Streamlining security code reviews

This is great:

From: http://blogs.msdn.com/alikl/archive/2008/01/24/security-code-review-use-visual-studio-bookmarks-to-capture-security-findings.aspx

Security Code Review – Use Visual Studio Bookmarks To Capture Security Findings


How to streamline the process of capturing security flaws during security code review? How to save time and avoid switching between the tools? How to stay focused?

In this post I will show my simple technique to capture security flaws using Bookmarks in Visual Studio.

Create bookmark folders. Hit Ctrl + K and then Ctrl + W to bring Bookmarks window up.  Create 10 folders according to security frame categories:

clip_image002

Focus on one category.

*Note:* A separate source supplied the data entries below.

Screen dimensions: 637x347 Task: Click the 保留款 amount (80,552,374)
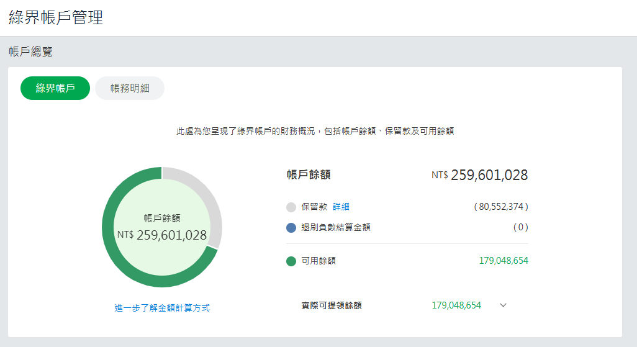pyautogui.click(x=501, y=207)
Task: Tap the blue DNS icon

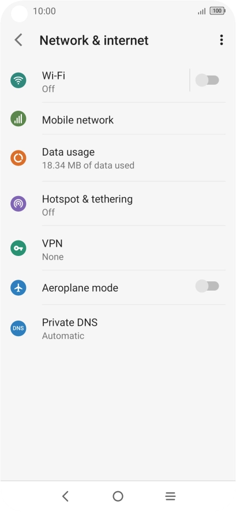Action: (18, 328)
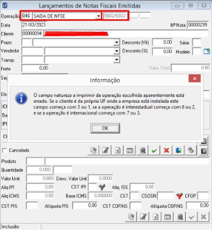Click the edit pencil icon beside Cancelado

coord(106,150)
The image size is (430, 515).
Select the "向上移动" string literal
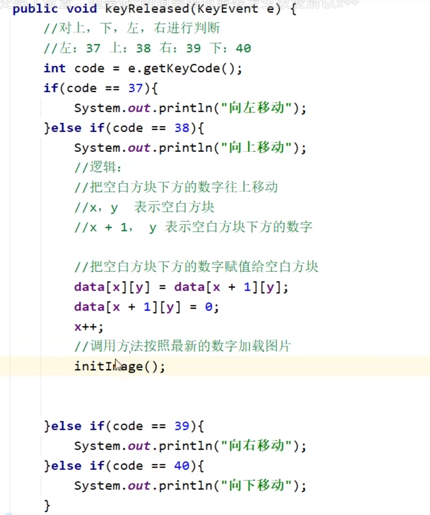click(x=257, y=148)
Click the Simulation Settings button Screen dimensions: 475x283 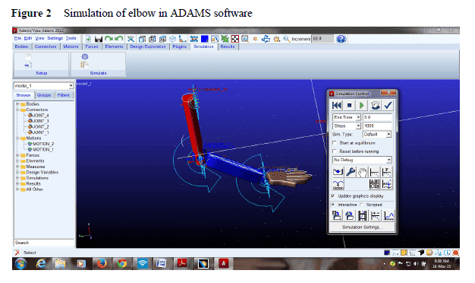point(362,227)
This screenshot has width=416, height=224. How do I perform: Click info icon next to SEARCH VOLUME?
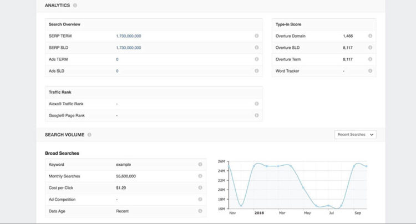(89, 135)
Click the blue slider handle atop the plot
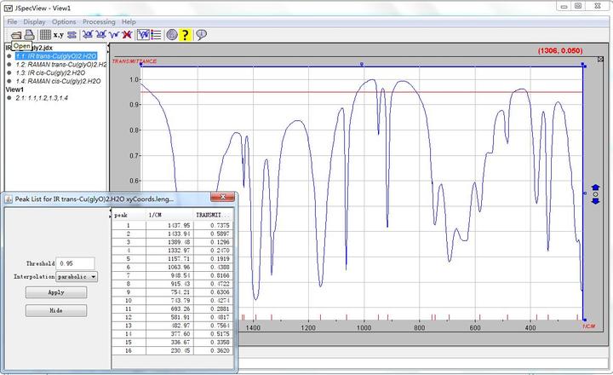The width and height of the screenshot is (613, 375). coord(362,64)
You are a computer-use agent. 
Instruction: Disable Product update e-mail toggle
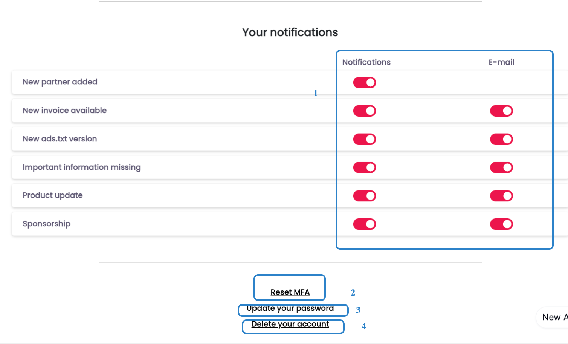(x=501, y=196)
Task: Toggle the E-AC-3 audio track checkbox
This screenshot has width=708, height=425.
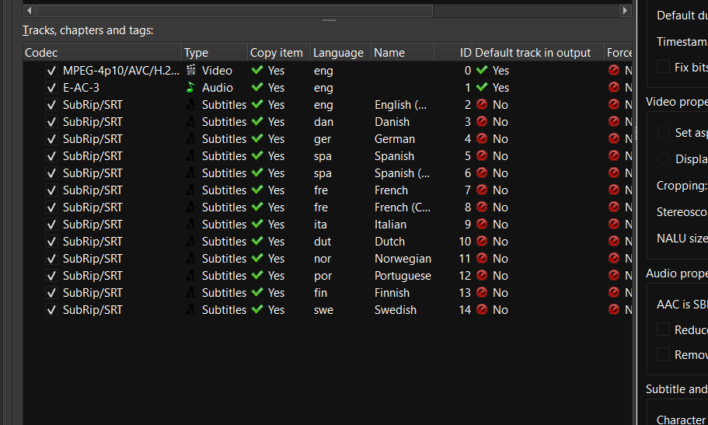Action: (x=51, y=88)
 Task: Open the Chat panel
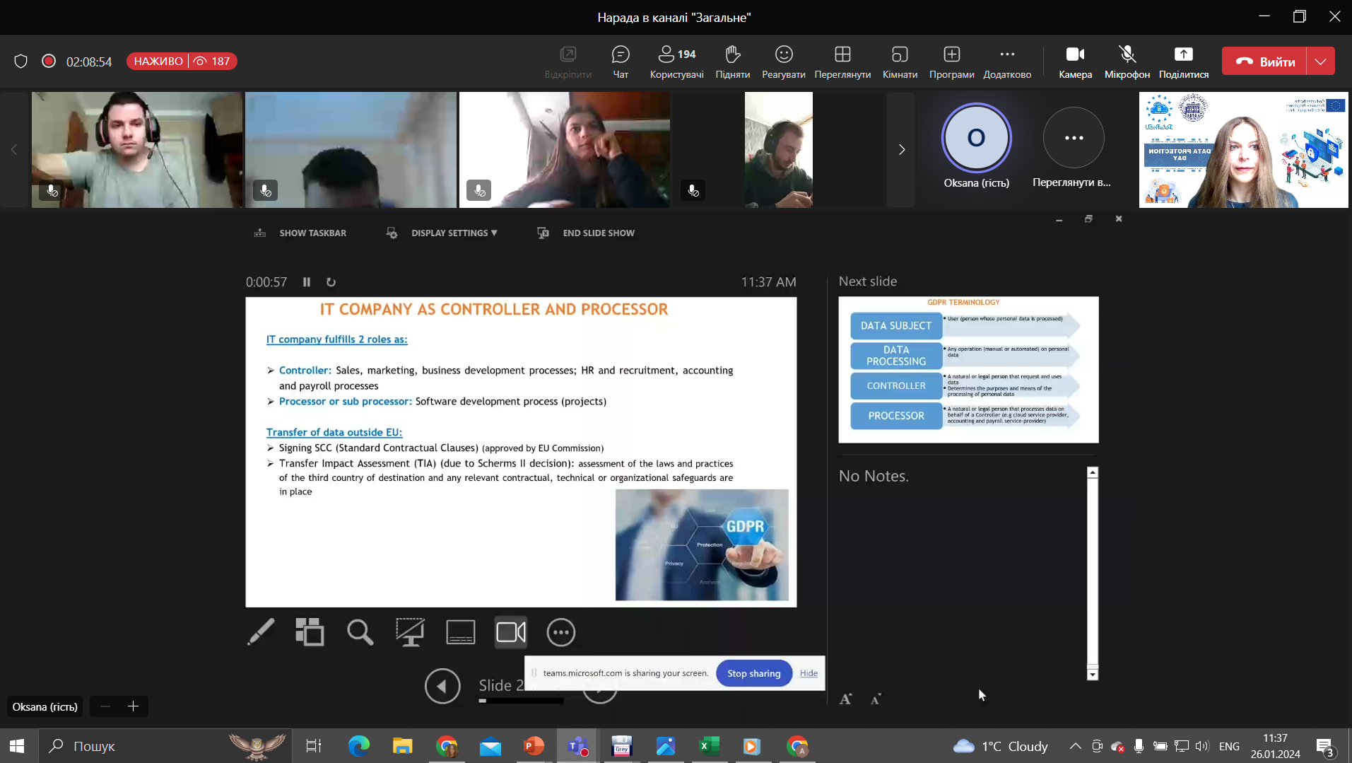620,62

Grab security checklist document you created using Guidance Explorer. Choose one category from the security frame, Authentication for example, and inspect the code manually. Do not pay attention to anything else on your way but Authentication issues. One category a time.

Bookmark security bugs. Once you find security bug hit Ctrl + K and then Ctrl +K again. You just created the bookmark. Drag it into the appropriate folder in Bookmarks window. Move on. When you finish the inspection using your checklist you should have something like this:

clip_image001

Copy to the report in one run. Just run through the bookmarks and paste the findings to your final report. One run. Mechanical work. Done. Peace of mind.